Now obviously I can’t use real clowns for this, since the vast majority are men and those that aren’t probably draw the line at balloon animals and not, say, a 17-person sexual meatball. The easiest solution to this is to use prostitutes. Now I know what you’re thinking; ‘clown hookers’ is a seriously unpleasant concept. I do admit that there’s something inherently depressing and callous about exploiting people who, probably through no fault of their own, feel there is no better career option open to them than becoming a clown, but no-one else I know habitually drives a tiny car that can still somehow fit dozens of people in it.

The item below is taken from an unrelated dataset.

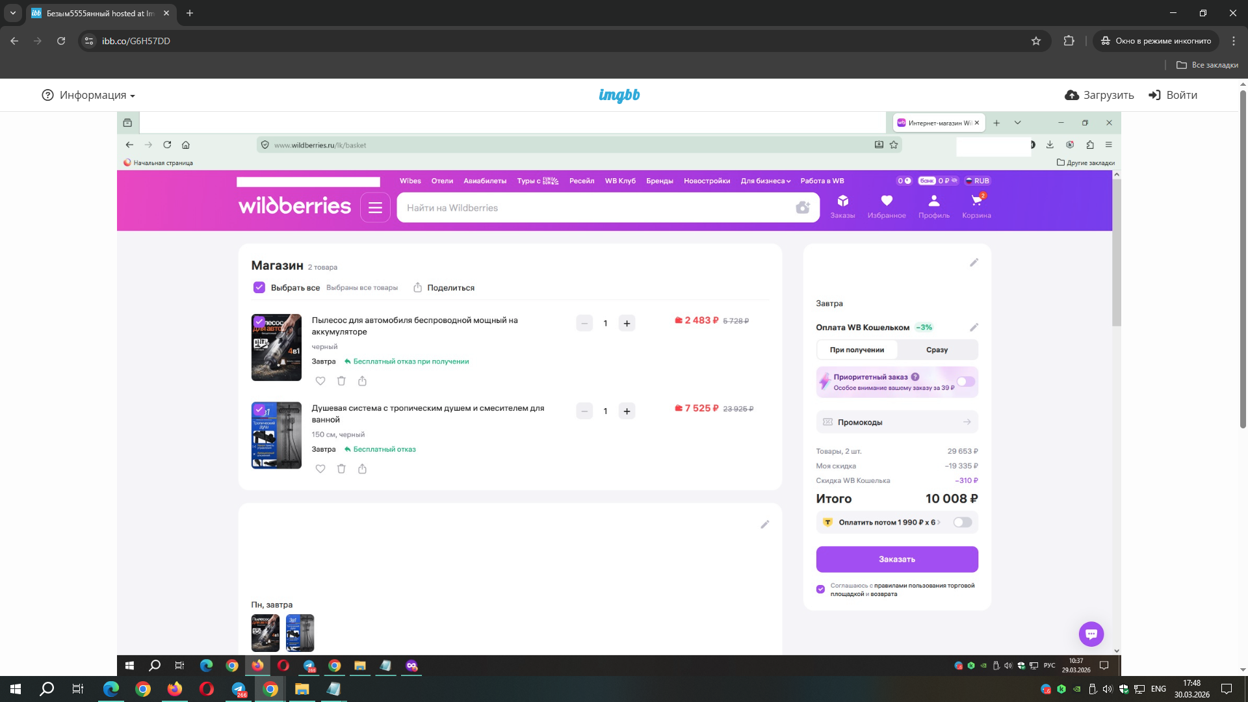Increase vacuum cleaner quantity with plus
This screenshot has height=702, width=1248.
click(x=627, y=323)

But just imagine; a seething, honking mass of caricatured ecstasy, writhing against each other, make-up smeared by sweat and what I imagine would be a not inconsiderable amount of tears. Huge shoes discarded with wild abandon.  Not to mention the blissful absence of laughter, which would be a sexual revolution I’d welcome all on its own. There are a couple of downsides, mind. Firstly, you’d have to be very careful that, once you’d painted and dressed all your prostitutes, you didn’t look into their desolate, soulless clown eyes. That would be a right turn-off. Secondly, it would cost a lot; hookers don’t work for free – obviously, as otherwise they’d just be regular sluts rather than trained professionals – and the clown outfits aren’t cheap to hire. Now I don’t know if the cars are actually magic and bigger on the inside or you can just use any old car, but best-case scenario it’d still mean paying the soiling fee on a regular hire car. How much a TARDIS car painted in green with pink and yellow flowers costs to hire, I’ve no idea. A lot, I imagine. 

Finally, it’s probably not something you’d want to tell too many people about. There’s not a lot in the way of bragging rights, due to the social stigma surround clowns in general, let alone having sex with them. But you’d know. And that’s what life goals are all about, isn’t it? Doing something for yourself. Something you can treasure. Something you can feel proud of.

So, there are my main ambitions for the year ahead. A roadmap to making myself a better, happier and more mature person by the time 2013 is out of the way. Wish me luck.